Task brief:
Give the records back in full, exactly as they read.

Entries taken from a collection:
::::

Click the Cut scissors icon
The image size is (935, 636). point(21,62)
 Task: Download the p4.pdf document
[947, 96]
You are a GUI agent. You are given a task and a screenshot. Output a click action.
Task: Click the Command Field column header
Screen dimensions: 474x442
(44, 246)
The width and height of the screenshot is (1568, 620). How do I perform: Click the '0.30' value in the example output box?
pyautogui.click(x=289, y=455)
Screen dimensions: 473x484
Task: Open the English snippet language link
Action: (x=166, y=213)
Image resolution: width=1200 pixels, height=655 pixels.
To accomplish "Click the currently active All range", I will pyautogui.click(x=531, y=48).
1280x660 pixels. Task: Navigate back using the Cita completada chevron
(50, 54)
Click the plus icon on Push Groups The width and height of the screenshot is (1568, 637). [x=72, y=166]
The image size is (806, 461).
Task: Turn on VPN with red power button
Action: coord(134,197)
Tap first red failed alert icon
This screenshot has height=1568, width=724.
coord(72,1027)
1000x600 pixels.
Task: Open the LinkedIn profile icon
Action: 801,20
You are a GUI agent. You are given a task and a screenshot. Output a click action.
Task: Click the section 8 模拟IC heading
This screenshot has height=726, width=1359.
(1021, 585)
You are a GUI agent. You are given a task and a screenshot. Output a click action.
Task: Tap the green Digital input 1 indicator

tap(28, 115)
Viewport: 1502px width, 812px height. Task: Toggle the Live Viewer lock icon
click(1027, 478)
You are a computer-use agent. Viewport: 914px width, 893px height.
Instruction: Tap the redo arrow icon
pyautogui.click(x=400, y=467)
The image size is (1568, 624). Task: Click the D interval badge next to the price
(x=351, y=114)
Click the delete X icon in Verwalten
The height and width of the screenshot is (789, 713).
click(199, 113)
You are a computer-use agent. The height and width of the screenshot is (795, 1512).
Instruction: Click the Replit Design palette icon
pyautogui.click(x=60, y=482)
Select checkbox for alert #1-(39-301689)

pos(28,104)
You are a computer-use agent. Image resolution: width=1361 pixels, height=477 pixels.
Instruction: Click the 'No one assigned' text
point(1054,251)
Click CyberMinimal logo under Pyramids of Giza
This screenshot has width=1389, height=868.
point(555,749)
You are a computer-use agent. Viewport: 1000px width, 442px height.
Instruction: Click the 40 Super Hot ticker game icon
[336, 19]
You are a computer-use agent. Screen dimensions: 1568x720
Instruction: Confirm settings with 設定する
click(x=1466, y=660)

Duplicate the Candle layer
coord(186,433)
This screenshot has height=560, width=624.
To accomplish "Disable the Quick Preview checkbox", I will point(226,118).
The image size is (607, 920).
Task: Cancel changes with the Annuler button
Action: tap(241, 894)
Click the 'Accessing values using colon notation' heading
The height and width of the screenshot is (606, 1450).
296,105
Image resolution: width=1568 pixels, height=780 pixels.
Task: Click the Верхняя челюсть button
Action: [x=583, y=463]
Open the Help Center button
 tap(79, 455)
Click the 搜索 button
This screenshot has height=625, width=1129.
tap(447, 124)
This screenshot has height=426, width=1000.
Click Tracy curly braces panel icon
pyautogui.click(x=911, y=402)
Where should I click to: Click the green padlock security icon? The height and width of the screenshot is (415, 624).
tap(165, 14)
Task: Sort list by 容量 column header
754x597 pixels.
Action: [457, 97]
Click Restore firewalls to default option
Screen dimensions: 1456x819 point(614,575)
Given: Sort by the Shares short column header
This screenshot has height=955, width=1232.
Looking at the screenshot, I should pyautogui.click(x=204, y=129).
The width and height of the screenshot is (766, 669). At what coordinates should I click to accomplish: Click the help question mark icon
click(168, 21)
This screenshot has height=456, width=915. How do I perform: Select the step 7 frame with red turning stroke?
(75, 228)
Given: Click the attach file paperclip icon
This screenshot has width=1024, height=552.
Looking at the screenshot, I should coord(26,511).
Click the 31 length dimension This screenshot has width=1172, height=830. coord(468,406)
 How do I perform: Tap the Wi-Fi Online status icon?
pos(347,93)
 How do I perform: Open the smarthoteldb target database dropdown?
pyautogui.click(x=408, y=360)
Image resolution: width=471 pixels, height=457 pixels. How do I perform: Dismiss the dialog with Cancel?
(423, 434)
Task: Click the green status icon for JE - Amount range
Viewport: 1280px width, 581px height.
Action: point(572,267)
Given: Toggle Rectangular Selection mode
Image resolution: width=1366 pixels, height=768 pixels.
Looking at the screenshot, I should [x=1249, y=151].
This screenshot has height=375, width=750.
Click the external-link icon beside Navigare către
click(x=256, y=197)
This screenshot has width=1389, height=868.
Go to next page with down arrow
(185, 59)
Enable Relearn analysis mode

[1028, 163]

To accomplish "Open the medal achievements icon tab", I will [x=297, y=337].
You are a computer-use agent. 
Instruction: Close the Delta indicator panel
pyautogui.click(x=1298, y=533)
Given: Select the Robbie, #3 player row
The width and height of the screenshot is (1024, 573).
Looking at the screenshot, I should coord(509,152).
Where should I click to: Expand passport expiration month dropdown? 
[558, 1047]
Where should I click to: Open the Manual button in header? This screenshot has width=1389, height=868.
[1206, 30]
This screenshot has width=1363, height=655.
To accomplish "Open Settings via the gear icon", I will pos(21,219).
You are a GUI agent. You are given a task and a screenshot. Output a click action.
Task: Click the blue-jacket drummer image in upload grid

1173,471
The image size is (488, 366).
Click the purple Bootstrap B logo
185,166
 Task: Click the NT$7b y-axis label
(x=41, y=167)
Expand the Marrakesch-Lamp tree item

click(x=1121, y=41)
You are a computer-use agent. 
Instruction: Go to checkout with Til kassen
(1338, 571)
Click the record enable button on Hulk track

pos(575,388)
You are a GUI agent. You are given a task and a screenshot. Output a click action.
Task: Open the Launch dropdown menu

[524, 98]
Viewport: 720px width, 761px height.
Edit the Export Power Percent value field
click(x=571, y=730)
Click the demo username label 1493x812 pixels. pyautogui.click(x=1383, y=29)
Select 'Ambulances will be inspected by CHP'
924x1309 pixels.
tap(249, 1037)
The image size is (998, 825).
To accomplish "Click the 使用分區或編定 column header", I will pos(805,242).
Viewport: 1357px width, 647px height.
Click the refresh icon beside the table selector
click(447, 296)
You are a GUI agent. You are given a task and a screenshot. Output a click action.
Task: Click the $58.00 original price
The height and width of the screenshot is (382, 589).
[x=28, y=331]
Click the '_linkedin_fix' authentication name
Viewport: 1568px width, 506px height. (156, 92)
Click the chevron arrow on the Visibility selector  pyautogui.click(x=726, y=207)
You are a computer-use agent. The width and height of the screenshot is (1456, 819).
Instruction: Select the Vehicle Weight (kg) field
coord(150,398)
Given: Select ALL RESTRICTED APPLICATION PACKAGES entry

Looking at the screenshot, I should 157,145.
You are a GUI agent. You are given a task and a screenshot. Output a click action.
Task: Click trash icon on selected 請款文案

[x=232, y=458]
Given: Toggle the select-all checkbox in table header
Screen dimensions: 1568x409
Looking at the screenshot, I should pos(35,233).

::::

Written solution:
Click the Cut scissors icon
The image size is (935, 636). point(21,62)
 Task: Download the p4.pdf document
[947, 96]
You are a GUI agent. You are given a task and a screenshot. Output a click action.
Task: Click the Command Field column header
Screen dimensions: 474x442
(44, 246)
The width and height of the screenshot is (1568, 620). How do I perform: Click the '0.30' value in the example output box?
pyautogui.click(x=289, y=455)
Screen dimensions: 473x484
Task: Open the English snippet language link
Action: (x=166, y=213)
Image resolution: width=1200 pixels, height=655 pixels.
To accomplish "Click the currently active All range", I will pyautogui.click(x=531, y=48).
1280x660 pixels. Task: Navigate back using the Cita completada chevron
(50, 54)
Click the plus icon on Push Groups The width and height of the screenshot is (1568, 637). [x=72, y=166]
The image size is (806, 461).
Task: Turn on VPN with red power button
Action: coord(134,197)
Tap first red failed alert icon
This screenshot has height=1568, width=724.
coord(72,1027)
1000x600 pixels.
Task: Open the LinkedIn profile icon
Action: 801,20
You are a GUI agent. You are given a task and a screenshot. Output a click action.
Task: Click the section 8 模拟IC heading
This screenshot has height=726, width=1359.
(1021, 585)
You are a GUI agent. You are given a task and a screenshot. Output a click action.
Task: Tap the green Digital input 1 indicator

tap(28, 115)
Viewport: 1502px width, 812px height. Task: Toggle the Live Viewer lock icon
click(1027, 478)
You are a computer-use agent. Viewport: 914px width, 893px height.
Instruction: Tap the redo arrow icon
pyautogui.click(x=400, y=467)
The image size is (1568, 624). Task: Click the D interval badge next to the price
(x=351, y=114)
Click the delete X icon in Verwalten
The height and width of the screenshot is (789, 713).
click(199, 113)
You are a computer-use agent. The height and width of the screenshot is (795, 1512).
Instruction: Click the Replit Design palette icon
pyautogui.click(x=60, y=482)
Select checkbox for alert #1-(39-301689)

pos(28,104)
You are a computer-use agent. Image resolution: width=1361 pixels, height=477 pixels.
Instruction: Click the 'No one assigned' text
point(1054,251)
Click CyberMinimal logo under Pyramids of Giza
This screenshot has width=1389, height=868.
point(555,749)
You are a computer-use agent. Viewport: 1000px width, 442px height.
Instruction: Click the 40 Super Hot ticker game icon
[336, 19]
You are a computer-use agent. Screen dimensions: 1568x720
Instruction: Confirm settings with 設定する
click(x=1466, y=660)

Duplicate the Candle layer
coord(186,433)
This screenshot has height=560, width=624.
To accomplish "Disable the Quick Preview checkbox", I will point(226,118).
The image size is (607, 920).
Task: Cancel changes with the Annuler button
Action: tap(241, 894)
Click the 'Accessing values using colon notation' heading
The height and width of the screenshot is (606, 1450).
296,105
Image resolution: width=1568 pixels, height=780 pixels.
Task: Click the Верхняя челюсть button
Action: [x=583, y=463]
Open the Help Center button
 tap(79, 455)
Click the 搜索 button
This screenshot has height=625, width=1129.
tap(447, 124)
This screenshot has height=426, width=1000.
Click Tracy curly braces panel icon
pyautogui.click(x=911, y=402)
Where should I click to: Click the green padlock security icon? The height and width of the screenshot is (415, 624).
tap(165, 14)
Task: Sort list by 容量 column header
754x597 pixels.
Action: [457, 97]
Click Restore firewalls to default option
Screen dimensions: 1456x819 point(614,575)
Given: Sort by the Shares short column header
This screenshot has height=955, width=1232.
Looking at the screenshot, I should pyautogui.click(x=204, y=129).
The width and height of the screenshot is (766, 669). At what coordinates should I click to accomplish: Click the help question mark icon
click(168, 21)
This screenshot has height=456, width=915. How do I perform: Select the step 7 frame with red turning stroke?
(75, 228)
Given: Click the attach file paperclip icon
This screenshot has width=1024, height=552.
Looking at the screenshot, I should coord(26,511).
Click the 31 length dimension This screenshot has width=1172, height=830. coord(468,406)
 How do I perform: Tap the Wi-Fi Online status icon?
pos(347,93)
 How do I perform: Open the smarthoteldb target database dropdown?
pyautogui.click(x=408, y=360)
Image resolution: width=471 pixels, height=457 pixels. How do I perform: Dismiss the dialog with Cancel?
(423, 434)
Task: Click the green status icon for JE - Amount range
Viewport: 1280px width, 581px height.
Action: point(572,267)
Given: Toggle Rectangular Selection mode
Image resolution: width=1366 pixels, height=768 pixels.
Looking at the screenshot, I should [x=1249, y=151].
This screenshot has height=375, width=750.
Click the external-link icon beside Navigare către
click(x=256, y=197)
This screenshot has width=1389, height=868.
Go to next page with down arrow
(185, 59)
Enable Relearn analysis mode

[1028, 163]

To accomplish "Open the medal achievements icon tab", I will [x=297, y=337].
You are a computer-use agent. 
Instruction: Close the Delta indicator panel
pyautogui.click(x=1298, y=533)
Given: Select the Robbie, #3 player row
The width and height of the screenshot is (1024, 573).
Looking at the screenshot, I should coord(509,152).
Where should I click to: Expand passport expiration month dropdown? 
[558, 1047]
Where should I click to: Open the Manual button in header? This screenshot has width=1389, height=868.
[1206, 30]
This screenshot has width=1363, height=655.
To accomplish "Open Settings via the gear icon", I will pos(21,219).
You are a GUI agent. You are given a task and a screenshot. Output a click action.
Task: Click the blue-jacket drummer image in upload grid

1173,471
The image size is (488, 366).
Click the purple Bootstrap B logo
185,166
 Task: Click the NT$7b y-axis label
(x=41, y=167)
Expand the Marrakesch-Lamp tree item

click(x=1121, y=41)
You are a computer-use agent. 
Instruction: Go to checkout with Til kassen
(1338, 571)
Click the record enable button on Hulk track

pos(575,388)
You are a GUI agent. You are given a task and a screenshot. Output a click action.
Task: Open the Launch dropdown menu

[524, 98]
Viewport: 720px width, 761px height.
Edit the Export Power Percent value field
click(x=571, y=730)
Click the demo username label 1493x812 pixels. pyautogui.click(x=1383, y=29)
Select 'Ambulances will be inspected by CHP'
924x1309 pixels.
tap(249, 1037)
The image size is (998, 825).
To accomplish "Click the 使用分區或編定 column header", I will pos(805,242).
Viewport: 1357px width, 647px height.
Click the refresh icon beside the table selector
click(447, 296)
You are a GUI agent. You are given a task and a screenshot. Output a click action.
Task: Click the $58.00 original price
The height and width of the screenshot is (382, 589).
[x=28, y=331]
Click the '_linkedin_fix' authentication name
Viewport: 1568px width, 506px height. (156, 92)
Click the chevron arrow on the Visibility selector  pyautogui.click(x=726, y=207)
You are a computer-use agent. The width and height of the screenshot is (1456, 819).
Instruction: Select the Vehicle Weight (kg) field
coord(150,398)
Given: Select ALL RESTRICTED APPLICATION PACKAGES entry

Looking at the screenshot, I should 157,145.
You are a GUI agent. You are given a task and a screenshot. Output a click action.
Task: Click trash icon on selected 請款文案

[x=232, y=458]
Given: Toggle the select-all checkbox in table header
Screen dimensions: 1568x409
Looking at the screenshot, I should pos(35,233).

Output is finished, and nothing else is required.